(Stated goal)
Rewrite everything from the line containing "The image size is (1280, 720)." down to the line containing "coordinates (649, 409).", swapping each "screenshot" for "screen capture" and keeping every other part unchanged.

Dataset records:
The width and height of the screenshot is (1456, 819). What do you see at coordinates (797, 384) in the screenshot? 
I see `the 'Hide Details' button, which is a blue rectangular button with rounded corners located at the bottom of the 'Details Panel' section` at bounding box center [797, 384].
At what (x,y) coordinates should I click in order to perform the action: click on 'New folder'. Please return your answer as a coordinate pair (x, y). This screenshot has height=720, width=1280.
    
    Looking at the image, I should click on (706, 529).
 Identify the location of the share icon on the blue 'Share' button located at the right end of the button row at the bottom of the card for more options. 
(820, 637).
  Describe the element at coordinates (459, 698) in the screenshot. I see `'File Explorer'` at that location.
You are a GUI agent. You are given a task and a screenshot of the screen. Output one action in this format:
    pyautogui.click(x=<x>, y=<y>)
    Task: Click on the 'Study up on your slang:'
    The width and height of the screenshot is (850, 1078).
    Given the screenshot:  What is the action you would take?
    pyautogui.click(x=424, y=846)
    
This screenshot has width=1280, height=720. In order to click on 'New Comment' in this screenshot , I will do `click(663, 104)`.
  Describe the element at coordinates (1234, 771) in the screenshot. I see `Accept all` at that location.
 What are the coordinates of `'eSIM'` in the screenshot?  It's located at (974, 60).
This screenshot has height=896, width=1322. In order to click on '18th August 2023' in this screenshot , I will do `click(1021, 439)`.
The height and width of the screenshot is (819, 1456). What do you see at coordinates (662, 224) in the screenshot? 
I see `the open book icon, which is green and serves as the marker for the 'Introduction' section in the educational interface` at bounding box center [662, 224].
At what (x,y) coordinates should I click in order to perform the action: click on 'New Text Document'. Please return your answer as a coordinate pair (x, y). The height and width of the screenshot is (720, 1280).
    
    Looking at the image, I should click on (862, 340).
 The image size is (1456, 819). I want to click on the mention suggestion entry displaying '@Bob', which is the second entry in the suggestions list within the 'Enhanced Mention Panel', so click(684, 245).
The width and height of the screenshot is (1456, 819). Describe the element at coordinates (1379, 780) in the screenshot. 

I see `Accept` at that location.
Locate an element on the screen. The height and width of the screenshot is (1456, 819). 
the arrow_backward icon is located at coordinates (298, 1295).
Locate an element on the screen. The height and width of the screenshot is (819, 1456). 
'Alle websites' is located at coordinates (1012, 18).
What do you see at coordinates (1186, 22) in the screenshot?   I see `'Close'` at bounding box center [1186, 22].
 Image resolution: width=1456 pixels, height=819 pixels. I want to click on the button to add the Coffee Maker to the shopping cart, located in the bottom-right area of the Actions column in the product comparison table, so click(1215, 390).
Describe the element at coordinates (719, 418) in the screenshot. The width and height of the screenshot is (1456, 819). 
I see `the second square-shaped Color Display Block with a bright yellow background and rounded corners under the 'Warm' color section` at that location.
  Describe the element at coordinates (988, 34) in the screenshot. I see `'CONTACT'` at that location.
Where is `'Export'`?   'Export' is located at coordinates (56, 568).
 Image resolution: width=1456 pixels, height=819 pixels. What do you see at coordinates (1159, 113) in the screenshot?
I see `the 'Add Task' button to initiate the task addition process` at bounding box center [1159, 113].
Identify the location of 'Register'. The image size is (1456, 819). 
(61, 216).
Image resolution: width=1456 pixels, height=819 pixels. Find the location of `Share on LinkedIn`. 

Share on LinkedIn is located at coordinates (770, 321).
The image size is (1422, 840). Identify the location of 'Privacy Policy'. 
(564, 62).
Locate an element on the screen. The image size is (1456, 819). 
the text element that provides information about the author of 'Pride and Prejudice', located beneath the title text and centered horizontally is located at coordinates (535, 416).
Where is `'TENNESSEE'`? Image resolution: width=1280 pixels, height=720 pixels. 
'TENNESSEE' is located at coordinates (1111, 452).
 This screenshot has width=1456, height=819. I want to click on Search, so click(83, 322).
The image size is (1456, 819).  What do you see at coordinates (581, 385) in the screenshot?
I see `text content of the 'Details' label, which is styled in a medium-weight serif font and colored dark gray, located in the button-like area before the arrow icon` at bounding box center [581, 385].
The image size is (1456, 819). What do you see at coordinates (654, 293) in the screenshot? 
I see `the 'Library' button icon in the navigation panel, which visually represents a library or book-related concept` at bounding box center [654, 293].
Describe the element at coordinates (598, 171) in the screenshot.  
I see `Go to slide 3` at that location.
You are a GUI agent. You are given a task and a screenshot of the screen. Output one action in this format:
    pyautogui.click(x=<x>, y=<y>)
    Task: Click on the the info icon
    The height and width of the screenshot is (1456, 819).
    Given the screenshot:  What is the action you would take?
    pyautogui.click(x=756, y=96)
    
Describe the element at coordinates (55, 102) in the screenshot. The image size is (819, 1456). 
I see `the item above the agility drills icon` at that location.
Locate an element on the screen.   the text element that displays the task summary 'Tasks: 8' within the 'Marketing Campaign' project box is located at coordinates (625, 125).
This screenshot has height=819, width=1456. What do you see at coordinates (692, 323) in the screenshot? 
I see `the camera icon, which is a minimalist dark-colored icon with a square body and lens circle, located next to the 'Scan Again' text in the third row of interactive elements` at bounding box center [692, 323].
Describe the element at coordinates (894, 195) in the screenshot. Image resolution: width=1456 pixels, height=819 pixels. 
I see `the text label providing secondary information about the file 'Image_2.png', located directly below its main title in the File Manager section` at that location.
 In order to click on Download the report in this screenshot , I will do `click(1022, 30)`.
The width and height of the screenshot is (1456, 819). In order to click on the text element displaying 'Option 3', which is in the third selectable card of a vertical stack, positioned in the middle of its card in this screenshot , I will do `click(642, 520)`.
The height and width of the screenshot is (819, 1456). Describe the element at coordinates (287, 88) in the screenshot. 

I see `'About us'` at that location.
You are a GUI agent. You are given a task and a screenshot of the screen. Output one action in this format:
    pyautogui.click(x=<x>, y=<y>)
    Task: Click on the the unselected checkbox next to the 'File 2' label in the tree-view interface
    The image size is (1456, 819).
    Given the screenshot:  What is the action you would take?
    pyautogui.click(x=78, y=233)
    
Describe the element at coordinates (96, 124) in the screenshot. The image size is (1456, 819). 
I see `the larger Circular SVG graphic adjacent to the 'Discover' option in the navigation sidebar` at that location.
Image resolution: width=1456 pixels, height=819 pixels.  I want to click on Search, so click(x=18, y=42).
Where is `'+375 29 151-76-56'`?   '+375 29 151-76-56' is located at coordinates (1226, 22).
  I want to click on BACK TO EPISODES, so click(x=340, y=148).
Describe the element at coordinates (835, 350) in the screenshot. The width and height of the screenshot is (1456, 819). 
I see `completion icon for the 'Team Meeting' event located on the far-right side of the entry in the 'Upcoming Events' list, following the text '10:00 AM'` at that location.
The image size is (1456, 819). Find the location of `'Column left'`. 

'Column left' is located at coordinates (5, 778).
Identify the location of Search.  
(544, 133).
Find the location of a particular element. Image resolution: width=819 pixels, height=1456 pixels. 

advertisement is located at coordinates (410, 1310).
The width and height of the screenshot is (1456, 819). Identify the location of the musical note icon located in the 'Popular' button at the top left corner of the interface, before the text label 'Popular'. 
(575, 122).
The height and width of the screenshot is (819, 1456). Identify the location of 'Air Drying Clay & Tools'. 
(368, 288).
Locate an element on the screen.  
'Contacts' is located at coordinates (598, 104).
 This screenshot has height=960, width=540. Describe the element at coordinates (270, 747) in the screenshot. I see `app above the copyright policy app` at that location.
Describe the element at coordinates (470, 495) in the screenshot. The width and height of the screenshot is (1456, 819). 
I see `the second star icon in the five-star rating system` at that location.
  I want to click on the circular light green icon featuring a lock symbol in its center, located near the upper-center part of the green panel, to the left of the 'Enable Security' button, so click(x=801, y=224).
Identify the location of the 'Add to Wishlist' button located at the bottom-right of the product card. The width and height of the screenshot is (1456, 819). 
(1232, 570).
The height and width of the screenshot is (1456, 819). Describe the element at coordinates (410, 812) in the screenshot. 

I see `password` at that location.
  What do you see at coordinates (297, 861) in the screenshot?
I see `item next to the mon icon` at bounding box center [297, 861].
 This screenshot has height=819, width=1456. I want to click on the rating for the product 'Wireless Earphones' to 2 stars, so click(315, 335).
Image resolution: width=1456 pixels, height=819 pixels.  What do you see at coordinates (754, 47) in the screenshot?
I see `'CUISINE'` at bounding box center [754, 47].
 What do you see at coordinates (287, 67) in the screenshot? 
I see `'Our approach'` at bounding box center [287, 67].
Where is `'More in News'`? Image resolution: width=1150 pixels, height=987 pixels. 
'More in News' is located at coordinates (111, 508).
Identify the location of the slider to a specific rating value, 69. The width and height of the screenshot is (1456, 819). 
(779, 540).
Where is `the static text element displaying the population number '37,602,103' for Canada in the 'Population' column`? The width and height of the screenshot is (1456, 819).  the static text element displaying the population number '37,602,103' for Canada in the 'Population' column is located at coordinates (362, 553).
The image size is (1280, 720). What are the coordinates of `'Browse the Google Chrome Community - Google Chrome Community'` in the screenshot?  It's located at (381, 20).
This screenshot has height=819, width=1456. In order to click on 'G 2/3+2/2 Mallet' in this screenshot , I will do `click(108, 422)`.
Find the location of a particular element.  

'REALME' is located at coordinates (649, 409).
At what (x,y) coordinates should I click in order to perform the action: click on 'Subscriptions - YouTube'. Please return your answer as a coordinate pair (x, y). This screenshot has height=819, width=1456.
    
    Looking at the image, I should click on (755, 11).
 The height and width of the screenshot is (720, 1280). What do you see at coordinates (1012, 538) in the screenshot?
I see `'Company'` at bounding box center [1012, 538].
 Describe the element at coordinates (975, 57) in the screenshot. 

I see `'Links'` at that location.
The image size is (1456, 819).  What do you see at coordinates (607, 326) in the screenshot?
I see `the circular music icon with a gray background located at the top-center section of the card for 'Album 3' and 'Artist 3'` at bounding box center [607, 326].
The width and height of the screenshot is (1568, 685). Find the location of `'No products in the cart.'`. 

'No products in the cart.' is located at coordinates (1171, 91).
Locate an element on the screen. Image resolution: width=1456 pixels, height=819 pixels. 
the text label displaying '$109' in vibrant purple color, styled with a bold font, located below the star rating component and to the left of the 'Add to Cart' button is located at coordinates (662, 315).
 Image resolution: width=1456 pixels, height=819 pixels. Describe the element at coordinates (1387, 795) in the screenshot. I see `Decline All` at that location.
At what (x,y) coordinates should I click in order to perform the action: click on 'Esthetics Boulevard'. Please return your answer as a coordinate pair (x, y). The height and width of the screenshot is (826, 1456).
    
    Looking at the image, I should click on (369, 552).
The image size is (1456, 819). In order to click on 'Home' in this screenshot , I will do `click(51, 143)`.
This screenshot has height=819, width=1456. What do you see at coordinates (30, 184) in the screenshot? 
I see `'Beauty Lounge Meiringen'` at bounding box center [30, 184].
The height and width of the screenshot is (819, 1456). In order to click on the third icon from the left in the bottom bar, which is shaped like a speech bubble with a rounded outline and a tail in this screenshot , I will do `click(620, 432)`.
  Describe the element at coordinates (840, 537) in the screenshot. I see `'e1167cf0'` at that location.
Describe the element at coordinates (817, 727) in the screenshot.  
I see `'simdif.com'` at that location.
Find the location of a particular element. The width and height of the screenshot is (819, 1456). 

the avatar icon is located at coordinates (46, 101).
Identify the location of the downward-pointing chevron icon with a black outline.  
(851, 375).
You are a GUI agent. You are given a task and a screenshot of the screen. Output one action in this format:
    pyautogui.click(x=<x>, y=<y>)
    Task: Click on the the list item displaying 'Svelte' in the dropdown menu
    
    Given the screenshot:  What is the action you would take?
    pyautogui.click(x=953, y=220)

(Result below)
The image size is (1280, 720). What are the coordinates of `'Browse the Google Chrome Community - Google Chrome Community'` in the screen capture?  It's located at (381, 20).
This screen capture has height=819, width=1456. In order to click on 'G 2/3+2/2 Mallet' in this screen capture , I will do `click(108, 422)`.
Find the location of a particular element.  

'REALME' is located at coordinates (649, 409).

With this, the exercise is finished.